Funbrain is an educational browser game website for children and adults. It was on this site that Diary of a Wimpy Kid was first published before being turned into a successful book series and movie franchise.

History
The website was founded in May 1992 and is owned by Poptropica Worldwide; a division of Family Education Network. The current publisher is Jess Brallier. The company said the site has 65,000 teachers registered, 35 million visits per month, and 60,000 page visits per day, and provides mathematics and kid style games.

Features
Diary of a Wimpy Kid.
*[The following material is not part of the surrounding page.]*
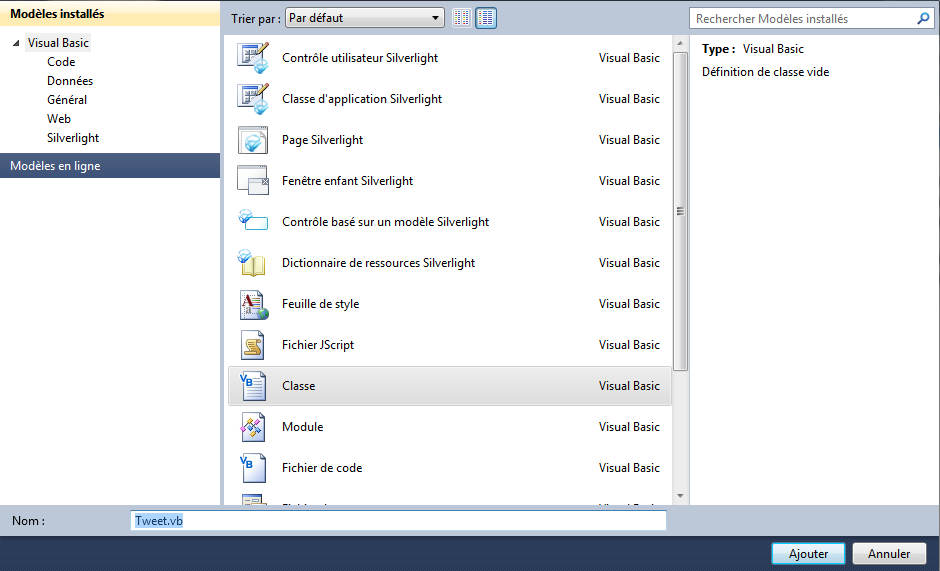This screenshot has width=940, height=571.
Task: Click the Contrôle utilisateur Silverlight template icon
Action: click(253, 58)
A popular feature of FunBrain.com is the continuous story Diary of a Wimpy Kid, which was published as a novel in April 2007. In August 2021, Diary of a Wimpy Kid was shut down, meaning it is no longer available to read.
 Math Arcade The Math Arcade, a collection of 25 math related games such as Ball Hogs, Mummy Hunt, and Bumble Numbers, is a game with fairly simple basic math, with difficulty varying depending on the age of the player. This arcade is completely finished. 
 Fun Arcade. The Fun Arcade is a collection of 25 fun games, though only 13 are available and currently running. It has games such as Pig Toss, Mighty Guy/Girl (depending on the gender of the player) and Planetary Pinball.
 Playground. A collection of 24 games and activities aimed at younger kids, it has significantly easier games like Helipopper and Desert Dive. It is officially known as the Mom and Kid's Playground.
 Galactic Hot Dogs

Alexa rating
On January 31, 2007, the site had an Alexa rating of 3,723.

On April 4, 2009, the site had an Alexa rating of 2,259.

On March 31, 2013, the site had an Alexa rating of 11,066 with a 16% bounce rate.

On October 14, 2017, the site had an Alexa rating of 53,934 with a 75.10% bounce rate.

On February 16, 2021, the site had an Alexa rating of 67,362 with a 51.9% bounce rate.

Safety
Funbrain is a game with no interaction with other players, limiting conversation and other adverse conditions of chatting. The site was KidSafe certified. 
CommonSense Media rates the site good for a 7 year old based on parent and child reviews.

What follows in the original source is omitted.